Post-Doctoral Fellows
Raissa Passos Dos Santos
Raissa is a nurse and researcher interested in advancing care for children with complex needs. She completed her doctoral degree at McGill University in 2021 and is currently a post-doctoral fellow at the University of Montreal. Her research program was focused on the diverse perspectives associated with the experiences of children living with medical complexity. During the Ph.D. program, she was the recipient of the David McCutcheon Pediatric Palliative Care Doctoral Fellowship and awarded the Doctoral training scholarship from the Fonds de Recherche Santé du Quebec (FRQ-S). She is presently a Postdoctoral Researcher at the Montreal Shriners Hospitals for Children in collaboration with McGill University and a Research Associate in the VOICE team (Views On Interdisciplinary Childhood Ethics) at McGill University.
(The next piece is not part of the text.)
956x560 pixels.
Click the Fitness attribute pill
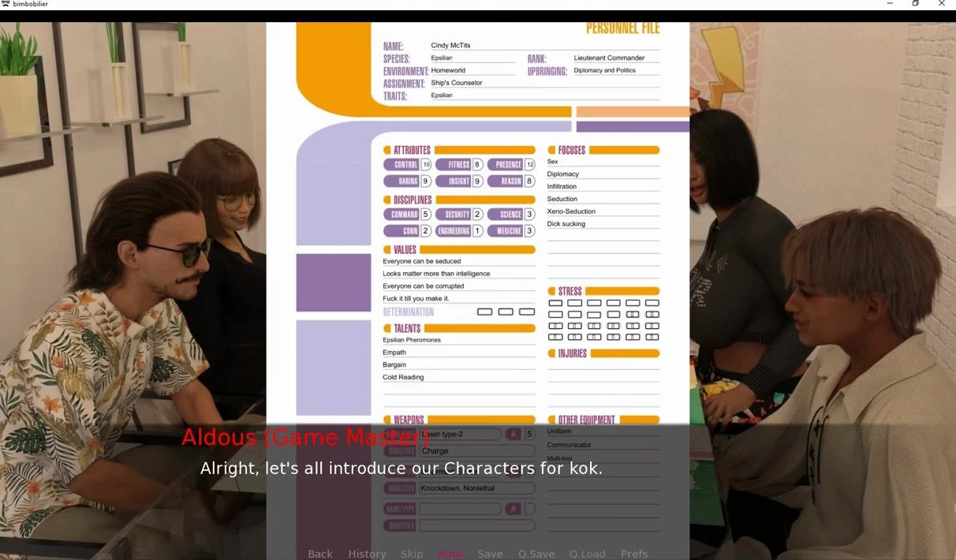point(454,165)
Her research interests include Pediatric Nursing, Health Care of Children with Medical Complexity, Pediatric Palliative Care, Global Health, Ethics and Bioethics in Pediatrics, and Nursing Ethics and Practice.

Marianne Sofronas
Marianne is a nurse, clinical ethicist, and anthropologist. She is currently a post-doctoral fellow at the University of Ottawa with the PCNE Hub, working with Dr. Kim McMillan on a CIHR funded study on creating compassionate communities and enabling environments to enhance nurse retention and return to work. Marianne’s research interests include neuropalliative care, clinical ethics, personhood in illness, clinical and organizational applications of compassionate frameworks, and ethnography with vulnerable populations. She is a faculty lecturer at the Ingram School of Nursing, and a clinical ethicist at the McGill University Health Centre. Marianne completed her PhD in nursing at McGill University in 2022, and her doctoral project was an ethnography of neuropalliative care. Marianne also holds an BA (McGill) and MA (New School for Social Research) in anthropology, and an MSc (McGill) in nursing. She is the recipient of multiple awards and fellowships, including the Richard and Edith Strauss Clinical Research Doctoral Fellowship (2016-2018), and Doctoral Training Awards from the Fonds de Recherche Santé du Québec (2018-2022), and the Quebec Ministere de l’Enseignement Superieur /OIIQ (2021-2022). Prior to obtaining her PhD, Marianne worked for over a decade as a nurse clinician in neuro-critical care.